Research / Particle experiments

DESY experts participate in the LHC experiments (Pic.: CERN)

Experiments at the Japanese accelerator SuperKEKB (Pic.: Belle)

International Linear Collider – the future project of particle physics (Pic.: ILC-Collaboration)

DESY and the LHC

The proton collisions in the LHC are recorded by four giant detectors – ATLAS, CMS, ALICE und LHCb – located in large underground halls around the accelerator ring. The two biggest experiments, ATLAS and CMS, are managed by large teams of more than 2000 specialists from around the world, who jointly operate the detector and collect and analyse the data it produces. DESY itself has more than 100 experts working at ATLAS and CMS.

BELLE & BELLE II

In the big bang, matter and antimatter should have been created in equal amounts. But why is the universe today filled almost only with matter? The Belle II experiment at the SuperKEKB accelerator in Japan aims to solve this great mystery of particle physics. DESY too is involved in the ambitious experiment, which is to start operating in 2016, as well as in the data analysis of its predecessor, Belle: More information under: The Belle II Experiment

ILC: International Linear Collider - DESY Projektgruppe

The global particle physics community agrees that the discoveries made using the world’s most powerful accelerator, the Large Hadron Collider LHC at the CERN research centre in Geneva, will need to be complemented by an electron-positron accelerator.
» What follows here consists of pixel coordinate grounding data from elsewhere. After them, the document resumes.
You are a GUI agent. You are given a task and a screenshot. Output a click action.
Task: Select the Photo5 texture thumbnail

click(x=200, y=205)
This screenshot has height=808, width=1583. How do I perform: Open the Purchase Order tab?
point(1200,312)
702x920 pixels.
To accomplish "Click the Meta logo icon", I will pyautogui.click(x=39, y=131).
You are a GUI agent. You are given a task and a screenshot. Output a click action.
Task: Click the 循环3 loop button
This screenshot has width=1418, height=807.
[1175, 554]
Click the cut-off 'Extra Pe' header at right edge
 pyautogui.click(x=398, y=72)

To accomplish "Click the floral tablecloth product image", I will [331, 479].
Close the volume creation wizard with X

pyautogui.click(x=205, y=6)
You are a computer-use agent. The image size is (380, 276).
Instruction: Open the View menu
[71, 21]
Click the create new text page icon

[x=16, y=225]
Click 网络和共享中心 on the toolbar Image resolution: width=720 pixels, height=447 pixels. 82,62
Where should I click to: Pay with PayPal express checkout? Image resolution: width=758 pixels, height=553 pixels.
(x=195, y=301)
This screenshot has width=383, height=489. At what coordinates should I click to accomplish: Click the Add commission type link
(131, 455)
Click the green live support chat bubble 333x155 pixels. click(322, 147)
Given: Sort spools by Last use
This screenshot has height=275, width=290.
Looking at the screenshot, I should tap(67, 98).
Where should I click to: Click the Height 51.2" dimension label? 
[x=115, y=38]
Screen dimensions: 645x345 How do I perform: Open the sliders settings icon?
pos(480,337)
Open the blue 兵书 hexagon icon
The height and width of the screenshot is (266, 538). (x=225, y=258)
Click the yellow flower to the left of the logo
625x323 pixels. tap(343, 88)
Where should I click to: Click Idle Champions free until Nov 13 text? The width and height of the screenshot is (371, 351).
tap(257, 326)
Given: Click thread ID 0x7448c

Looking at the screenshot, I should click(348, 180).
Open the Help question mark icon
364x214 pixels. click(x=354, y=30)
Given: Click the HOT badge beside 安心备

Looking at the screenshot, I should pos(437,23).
Thanks to its uniquely precise measurements, such an accelerator would reveal the secrets of the terascale – the energy realm of trillions of electronvolts (teraelectronvolts) in which the physicists expect to make decisive new discoveries – in exquisite detail. The International Linear Collider ILC, in which DESY is strongly involved, is one such future-oriented project: an approximately 35-kilometre-long linear accelerator colliding electrons and positrons at energies of between 500 and 1000 billion electronvolts (gigaelectronvolts, GeV). More information under: ILC Project group at DESY

ALPS

Researchers at DESY are interested not only in extremely heavy particles, which have to be generated by means of large high-energy accelerators; very light particles at the lower end of the energy scale can also point the way toward unknown physics phenomena. The ALPS experiment, which is tiny compared to the vast LHC and ILC facilities, is helping DESY researchers to track down such lightweights of the subatomic world. More information about: ALPS-Experiment bei DESY

 

Previous DESY-experiments

H1

H1 (H1-Experiment at DESY) is an international collaboration of about 400 scientisits from 39 institutes performing fundamental research in the field of High Energy Physics also known as Elementary Particle Physics. H1 collaboration has built and operated the H1 detector, a complex experiment taking data at the unique positron-proton collider HERA.

HERMES experiment

The goal of the HERMES-Experimentes is investigating the quark-gluon structure of matter: here was studied the spin structure of the nucleon. By nucleon, the protons and neutrons were reffered, which are the fundamental components of all atomic nuclei.

OLYMPUS

The DORIS accelerator at DESY was originally built for particle physics. Later, the storage ring served as a source of intense X-rays. The final experiment at DORIS marked a return to the facility’s roots: until early 2013, the OLYMPUS detector took data to find out new details about the behaviour of the proton. More information: Experiment OLYMPUS

ZEUS

Collaboration of about 450 physicists which was running a large particle detector at the electron-proton collider HERA. The ZEUS detector is a sophisticated tool for studying the particle reactions provided by the high-energetic beams of the HERA accelerator.